Scalability and Concurrency

Understand how Lambda scales and deals with concurrency

Dashbird is a monitoring platform for monitoring modern cloud infrastructure by providing alerts, insights and data visualisation.

Start a Free Trial Learn more

Overview

A Lambda function’s concurrency level is the number of invocations being served simultaneously at any given point in time. Lambda doesn’t limit the number of “requests per second/minute”, for example, as is common in API services. Developers can run as many requests per period of time as needed, providing that it doesn’t violates concurrency limits.

What is Concurrency

As stated below, concurrency is the total number of simultaneous requests in a given time. Below is a visual representation of this concept, to make it easier to understand.

Concurrency Visual Representation

Key takeaways from the diagram above:

  1. All requests lasted a few milliseconds, having started and finished within one second
  2. At time Point 1, the concurrency is four requests
  3. At time Point 2, concurrency dropped to only two requests
  4. Despite handling five requests in total, the maximum concurrency was four over this period of one second

Concurrency Limits and Scalability

Lambda concurrency limits will depend on the Region where the function is deployed. It will vary from 500 to 3,000.

New functions are limited to this default concurrency threshold set by Lambda. After an initial burst of traffic, Lambda can scale up every minute by an additional 500 microVMs0.

This scaling process continues until the concurrency limit is met. Developers can request a concurrency increase in the AWS Support Center1.

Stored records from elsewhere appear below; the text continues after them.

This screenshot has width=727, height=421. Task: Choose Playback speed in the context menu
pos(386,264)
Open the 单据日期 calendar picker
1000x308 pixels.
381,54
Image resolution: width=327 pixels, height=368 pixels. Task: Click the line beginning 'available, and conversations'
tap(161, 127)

When Lambda is not able to cope with the amount of concurrent requests an application is experiencing, requesters will receive a throttling error (429 HTTP status code)2.

Reserved Concurrency

The concurrency limit discussed in the previous topic is shared across all functions in an AWS account. Developers might want to limit one or more functions, so that they don’t eat up all the concurrency capacity.

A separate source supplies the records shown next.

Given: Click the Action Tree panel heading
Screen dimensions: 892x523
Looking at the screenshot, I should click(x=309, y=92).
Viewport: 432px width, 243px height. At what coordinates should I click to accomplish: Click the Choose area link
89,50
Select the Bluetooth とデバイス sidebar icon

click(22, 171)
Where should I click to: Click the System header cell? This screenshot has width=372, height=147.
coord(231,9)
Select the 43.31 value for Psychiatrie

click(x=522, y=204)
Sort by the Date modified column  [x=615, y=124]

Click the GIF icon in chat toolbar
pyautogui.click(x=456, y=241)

This can be done by setting the Reserved Concurrency parameter in the AWS Lambda configuration. For more information, please follow the AWS documentation about Reserving Concurrency for a Lambda Function.

Provisioned Concurrency

AWS Lambda allows developers to anticipate how many instances of a function should be provisioned and warm to serve requests. By setting a minimal provisioned concurrency level, the performance of all requests are guaranteed to stay below double-digit milliseconds.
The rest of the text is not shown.